═══ Excerpt

Role Of Sea Surface Temperature Gradient In Intraseasonal Oscillation Of Convection In An Aquaplanet Model

Das, Surajit 09 1900 (has links) (PDF)
In this thesis we examine intra-seasonal oscillations (ISO) in the aqua-planet setup of the Community Atmospheric Model (CAM) version 5.1, mainly based on July and January climatological sea surface temperature (SST). We investigate mainly two questions -what should be the SST distribution for the existence of (a) northward moving ISO in summer, and (b) eastward moving MJO-like modes in winter. In the first part of the thesis we discuss the northward propagation. A series of experiments were performed with zonally symmetric and asymmetric SST distributions. The basic lower boundary condition is specified from zonally averaged observed July and January SST. The zonally symmetric July SST experiment produced an inter tropical convergence zone (ITCZ) on both sides of the equator. Poleward movement is not clear, and it is confined to the region between the double ITCZ. In July, the Bay of Bengal (BOB) and West Pacific SST is high compared to the rest of the northern tropics. When we impose a zonally asymmetric SST structure with warm SST spanning about 80 of longitude, the model shows a monsoon-like circulation, and some northward propagating convective events. Analysis of these events shows that two adjacent cells with cyclonic and anticyclonic vorticity are created over the warm SST anomaly and to the west. The propagation occurs due to the convective region drawn north in the convergence zone between these vortices. Zonally propagating Madden-Julian oscillations (MJO) are discussed in the second part of the thesis. All the experiments in this part are based on the zonally symmetric SST. The zonally symmetric January SST configuration gives an MJO-like mode, with zonal wave number 1 and a period of 40-90 days. The SST structure has a nearly meridionally symmetric structure, with local SST maxima on either side of the equator, and a small dip in the equatorial region. If we replace this dip with an SST maximum, the time-scale of MJO becomes significantly smaller (20-40 days). The implication is that an SST maximum in the equatorial region reduces the strength of MJO, and a flat SST profile in the equatorial region is required for more energetic of MJO. This result was tested and found to be valid in a series of further experiments.

══════
═══ Material supplied

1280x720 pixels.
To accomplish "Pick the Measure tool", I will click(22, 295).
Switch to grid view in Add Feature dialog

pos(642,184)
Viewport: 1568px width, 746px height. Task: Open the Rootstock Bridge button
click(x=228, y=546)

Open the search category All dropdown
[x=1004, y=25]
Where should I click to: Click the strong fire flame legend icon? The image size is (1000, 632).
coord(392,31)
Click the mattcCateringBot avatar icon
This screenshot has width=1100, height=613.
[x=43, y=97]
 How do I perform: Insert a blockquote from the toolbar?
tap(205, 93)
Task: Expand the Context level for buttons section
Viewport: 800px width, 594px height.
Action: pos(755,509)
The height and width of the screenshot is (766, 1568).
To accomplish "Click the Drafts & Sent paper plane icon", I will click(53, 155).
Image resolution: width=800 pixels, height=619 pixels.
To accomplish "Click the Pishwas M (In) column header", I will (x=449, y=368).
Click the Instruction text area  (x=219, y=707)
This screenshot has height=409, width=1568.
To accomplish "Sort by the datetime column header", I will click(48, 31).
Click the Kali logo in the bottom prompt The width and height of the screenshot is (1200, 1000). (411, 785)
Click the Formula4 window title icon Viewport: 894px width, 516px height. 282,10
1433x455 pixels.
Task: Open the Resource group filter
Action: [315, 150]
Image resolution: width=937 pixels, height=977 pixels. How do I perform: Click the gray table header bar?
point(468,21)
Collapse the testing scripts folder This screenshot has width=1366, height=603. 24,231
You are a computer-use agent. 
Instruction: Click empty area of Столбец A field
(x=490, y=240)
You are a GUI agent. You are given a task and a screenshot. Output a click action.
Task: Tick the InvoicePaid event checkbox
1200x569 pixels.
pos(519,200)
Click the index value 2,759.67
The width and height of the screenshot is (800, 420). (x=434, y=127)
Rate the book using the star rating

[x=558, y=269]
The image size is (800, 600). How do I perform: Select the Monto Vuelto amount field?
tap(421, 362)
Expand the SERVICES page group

══════

» Assignment
Answer these questions from the thesis abstract:
1. Which version of the Community Atmospheric Model does the thesis use?
2. In the zonally symmetric July SST experiment, what region is the poleward movement confined to?
3. What period does the MJO-like mode from the zonally symmetric January SST configuration have?

» Written solution
1. Version 5.1
2. The region between the double ITCZ
3. 40-90 days